### PROBLEM STATEMENT
Restate the listing below word for word.

### DATA SUPPLIED

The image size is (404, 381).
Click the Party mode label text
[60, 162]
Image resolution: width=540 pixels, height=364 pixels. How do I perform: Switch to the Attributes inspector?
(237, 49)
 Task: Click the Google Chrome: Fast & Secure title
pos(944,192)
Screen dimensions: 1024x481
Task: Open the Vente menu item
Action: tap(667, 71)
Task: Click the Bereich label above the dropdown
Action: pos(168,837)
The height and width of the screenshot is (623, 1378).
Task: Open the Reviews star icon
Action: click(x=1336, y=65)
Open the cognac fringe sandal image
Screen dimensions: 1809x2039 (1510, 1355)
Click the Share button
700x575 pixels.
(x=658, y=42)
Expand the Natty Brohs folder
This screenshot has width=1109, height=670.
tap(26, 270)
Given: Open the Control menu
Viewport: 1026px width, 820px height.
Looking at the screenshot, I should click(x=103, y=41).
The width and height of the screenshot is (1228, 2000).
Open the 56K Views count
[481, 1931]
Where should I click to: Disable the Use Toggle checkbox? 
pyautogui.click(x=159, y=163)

### ANSWER BOX
The image size is (404, 381).
Click the Party mode label text
[60, 162]
Image resolution: width=540 pixels, height=364 pixels. How do I perform: Switch to the Attributes inspector?
(237, 49)
 Task: Click the Google Chrome: Fast & Secure title
pos(944,192)
Screen dimensions: 1024x481
Task: Open the Vente menu item
Action: tap(667, 71)
Task: Click the Bereich label above the dropdown
Action: pos(168,837)
The height and width of the screenshot is (623, 1378).
Task: Open the Reviews star icon
Action: click(x=1336, y=65)
Open the cognac fringe sandal image
Screen dimensions: 1809x2039 (1510, 1355)
Click the Share button
700x575 pixels.
(x=658, y=42)
Expand the Natty Brohs folder
This screenshot has width=1109, height=670.
tap(26, 270)
Given: Open the Control menu
Viewport: 1026px width, 820px height.
Looking at the screenshot, I should click(x=103, y=41).
The width and height of the screenshot is (1228, 2000).
Open the 56K Views count
[481, 1931]
Where should I click to: Disable the Use Toggle checkbox? 
pyautogui.click(x=159, y=163)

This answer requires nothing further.